----- TEXT
Model/Mode/Type of Intel Optane Persistent Memory
Overview
Name | Description | Content |
---|---|---|
Operating Mode | This is the mode associated with Intel DC PMM | 1. Memory Mode (MM, 2LM) 2. App Direct (AD, 1LM) |
Programming Model | SNIA NVM Programming Model | 1. NVM.BLOCK 2. NVM.FILE 3. NVM.PM.VOLUME 4. NVM.PM.FILE |
Type | Type defined by LIBNVDIMM driver | 1. PMEM 2. BLK (deprecated) |
Mode (under App Direct) | Mode of pmem namespace | 1. fsdax 2. devdax 2.1 system-ram (daxctl) 3. sector 4. raw |
Normal RAM | Using PMEM as normal RAM, coexist with DRAM | Kind of sub-mode of devdax, called system-ram in utility daxctl |
Operating Mode
In memory mode, NVDIMMs are used as main memory, DRAM is treated as a write-back, direct-mapped cache (because of that memory mode is referred as 2LM, 2-level memory). Hardware ensures that data is not available after shutdown (data will erased).
SNIA NVM Programming Model
Name | Model |
---|---|
NVM.BLOCK | Treat NVM as a block device |
NVM.FILE | Build file system upon NVM.FILE |
NVM.PM.VOLUME | Like 1, but treat NVM as Persistent Memory |
NVM.PM.FILE | Build file system upon NVM.PM.VOLUME |
==TODO==
LIBNVDIMM Type
BLK is deprecated. See SUSE Administration Guide.
==TODO==
Namespace Mode
PMEM is divided into regions, inside region space can be further divided into namespace. PMEM namespace is similar to NVMe namespace, every namespace will be shown as a device under /dev
.
Since different namespaces present as different devices, so different namespaces can have different device drivers. This leads to namespace mode.
Namespace can be configured using ndctl
utility.
There are four different modes:
- fsdax. This is the default mode of
ndctl
, If a namespace is configured as fsdax, the corresponding device is a block device, just like a normal block device, it can be parted, building file system above partition. This mode will bypass page cache, if building pmem-aware file system with DAX support, this mode can leverage the persistent memory benefits. - devdax. Like fsdax, this mode will have DAX feature: bypassing page cache. Unlike fsdax, device is a character device, and cannot build file system above device. Device must used as a whole, this mode can be used in RDMA environment.
----------
**REQUIREMENTS**. Revise the passage of the Intel Optane persistent memory text from "Since different namespaces" to "in RDMA environment.", substituting "buffer cache" for "page cache".
----- EXTRACTED MATERIAL
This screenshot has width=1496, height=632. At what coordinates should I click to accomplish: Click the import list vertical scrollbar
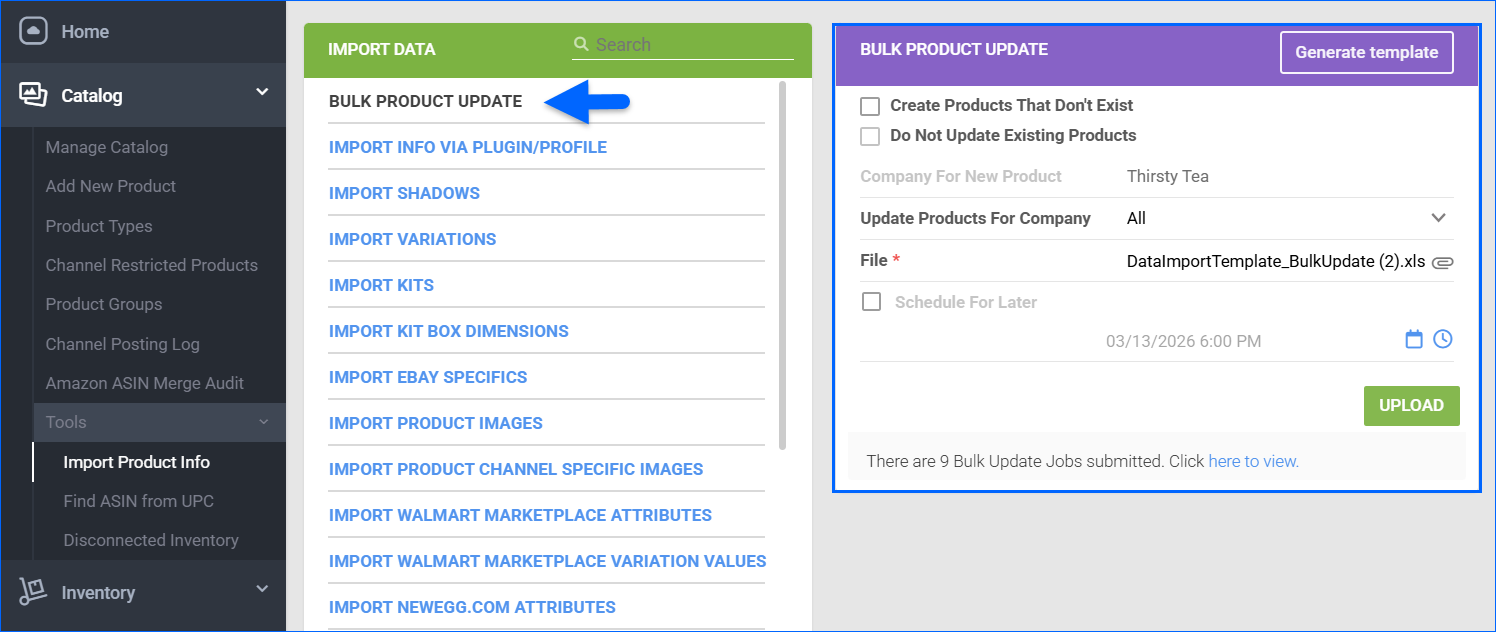[782, 265]

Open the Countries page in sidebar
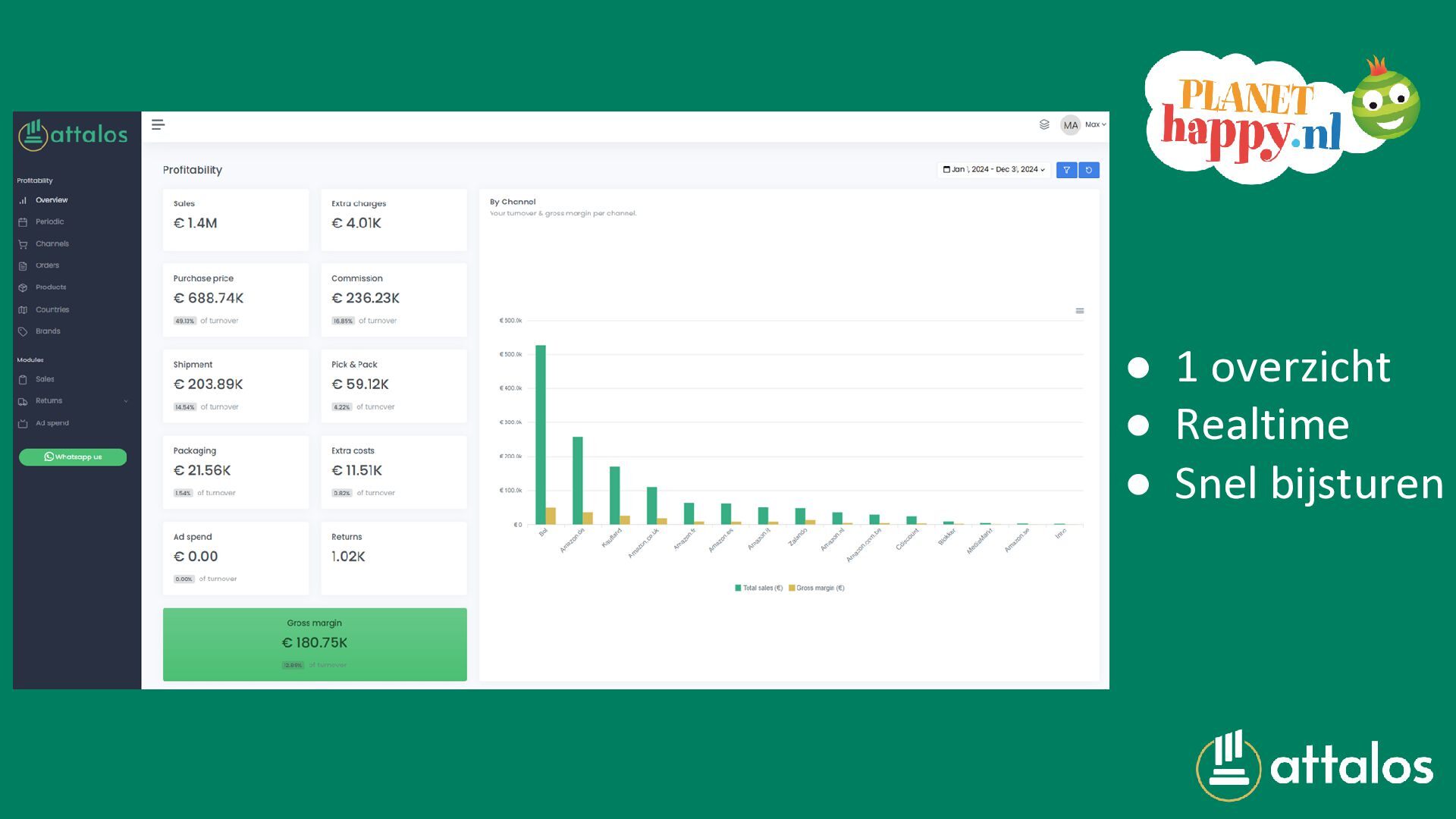[52, 309]
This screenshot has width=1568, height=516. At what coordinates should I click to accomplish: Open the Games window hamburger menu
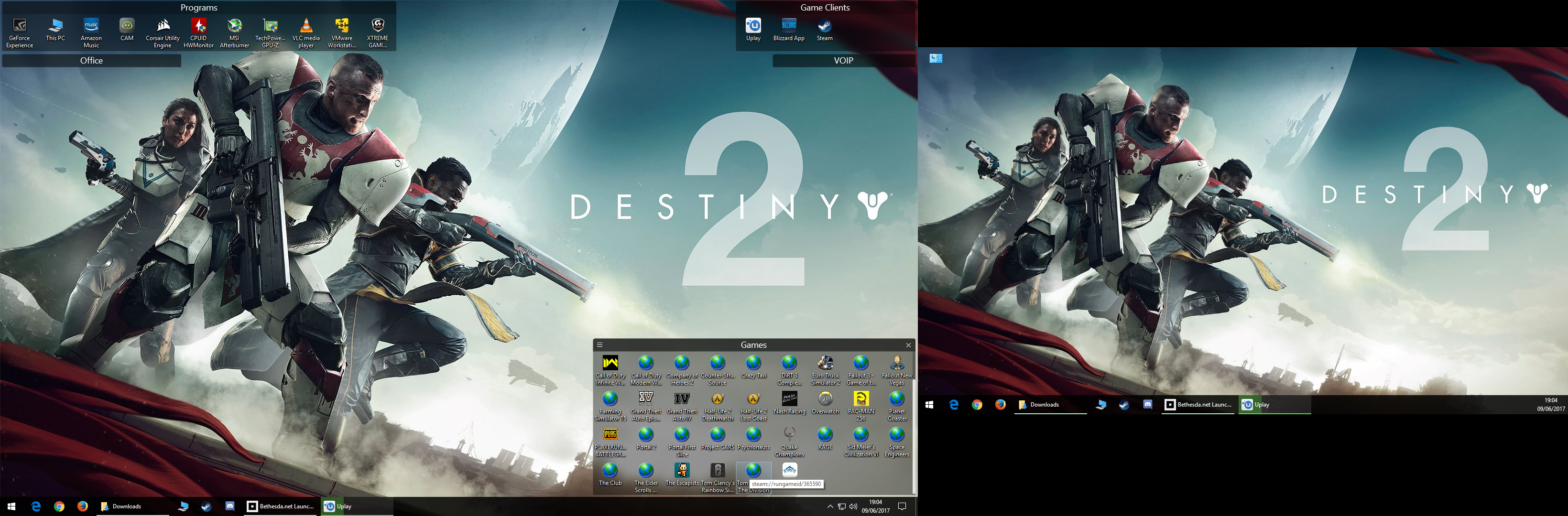pyautogui.click(x=600, y=344)
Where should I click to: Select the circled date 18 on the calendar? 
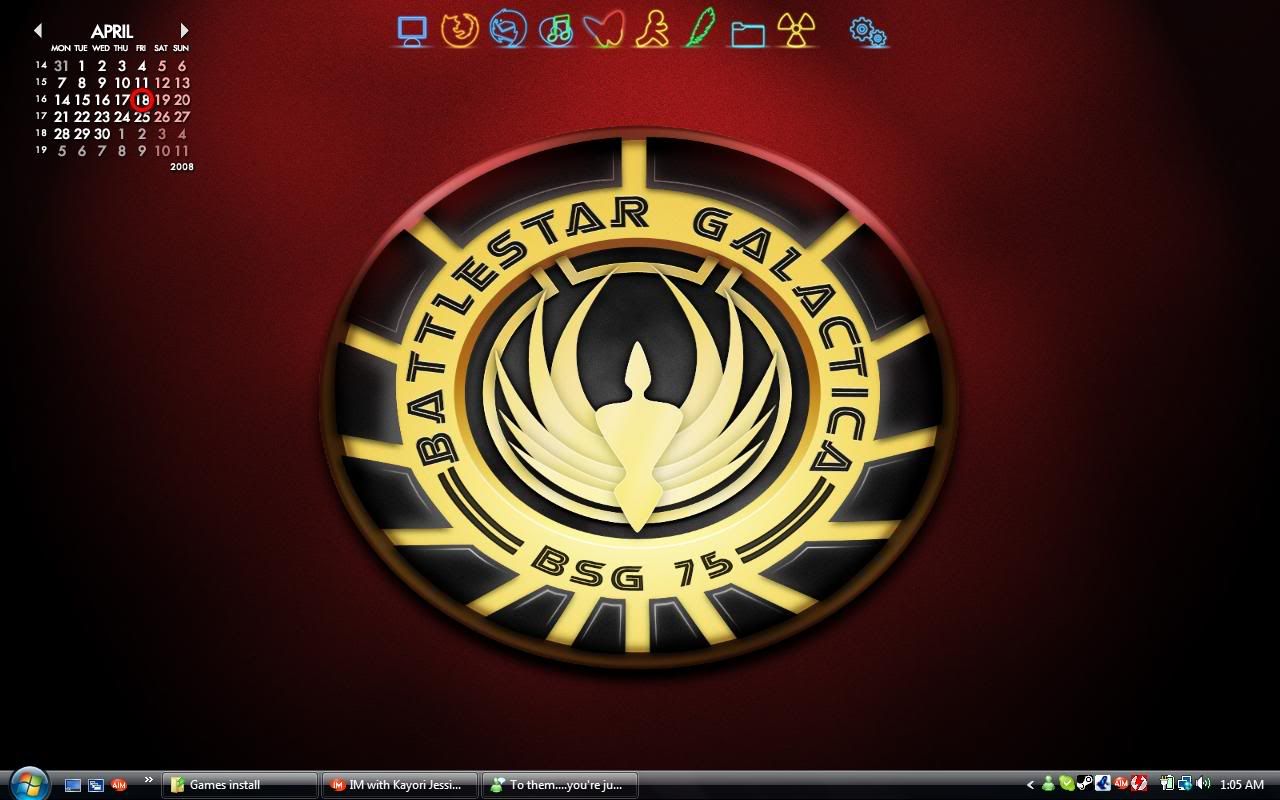click(x=142, y=100)
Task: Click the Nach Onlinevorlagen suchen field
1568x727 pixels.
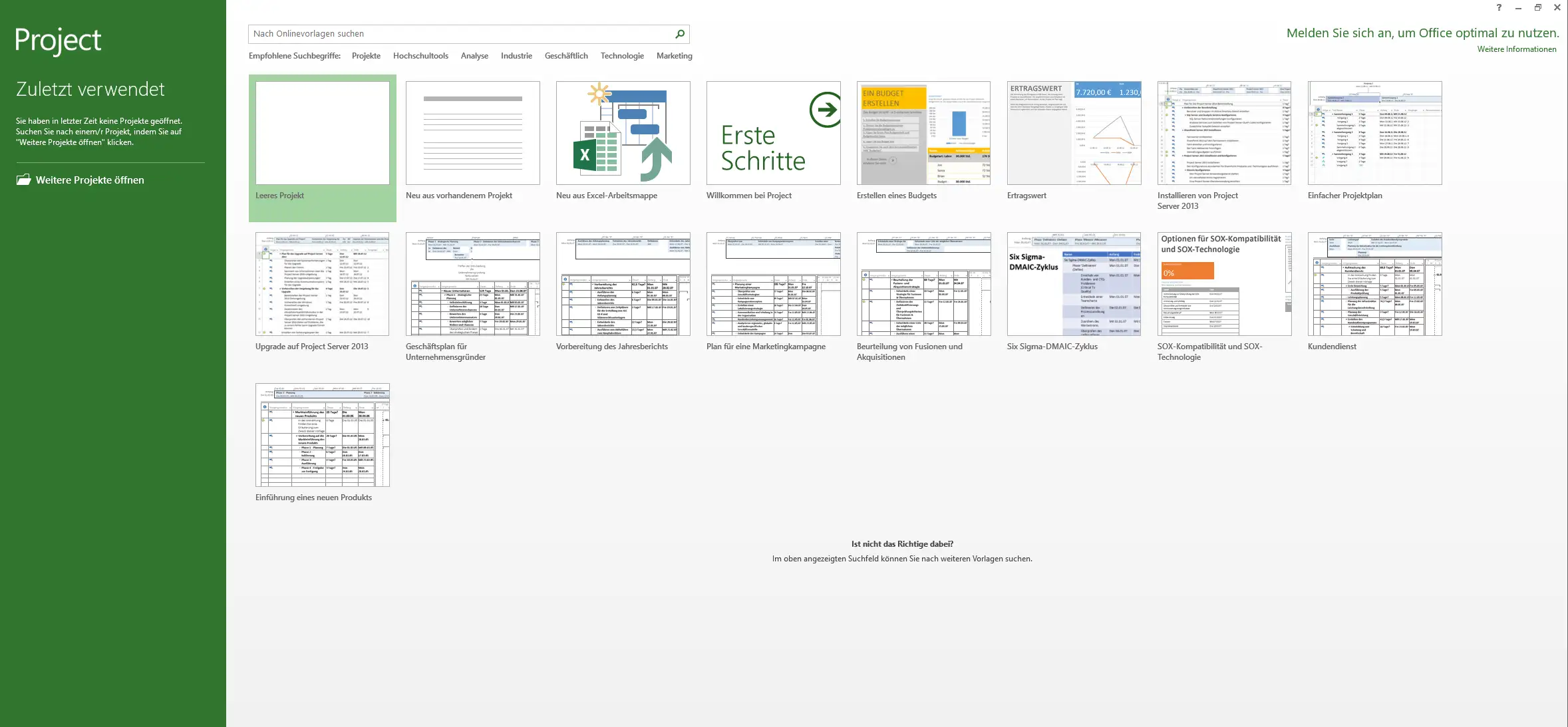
----------
**TASK OUTPUT**.
Since different namespaces present as different devices, so different namespaces can have different device drivers. This leads to namespace mode.
Namespace can be configured using ndctl
utility.
There are four different modes:
- fsdax. This is the default mode of
ndctl
, If a namespace is configured as fsdax, the corresponding device is a block device, just like a normal block device, it can be parted, building file system above partition. This mode will bypass buffer cache, if building pmem-aware file system with DAX support, this mode can leverage the persistent memory benefits. - devdax. Like fsdax, this mode will have DAX feature: bypassing buffer cache. Unlike fsdax, device is a character device, and cannot build file system above device. Device must used as a whole, this mode can be used in RDMA environment.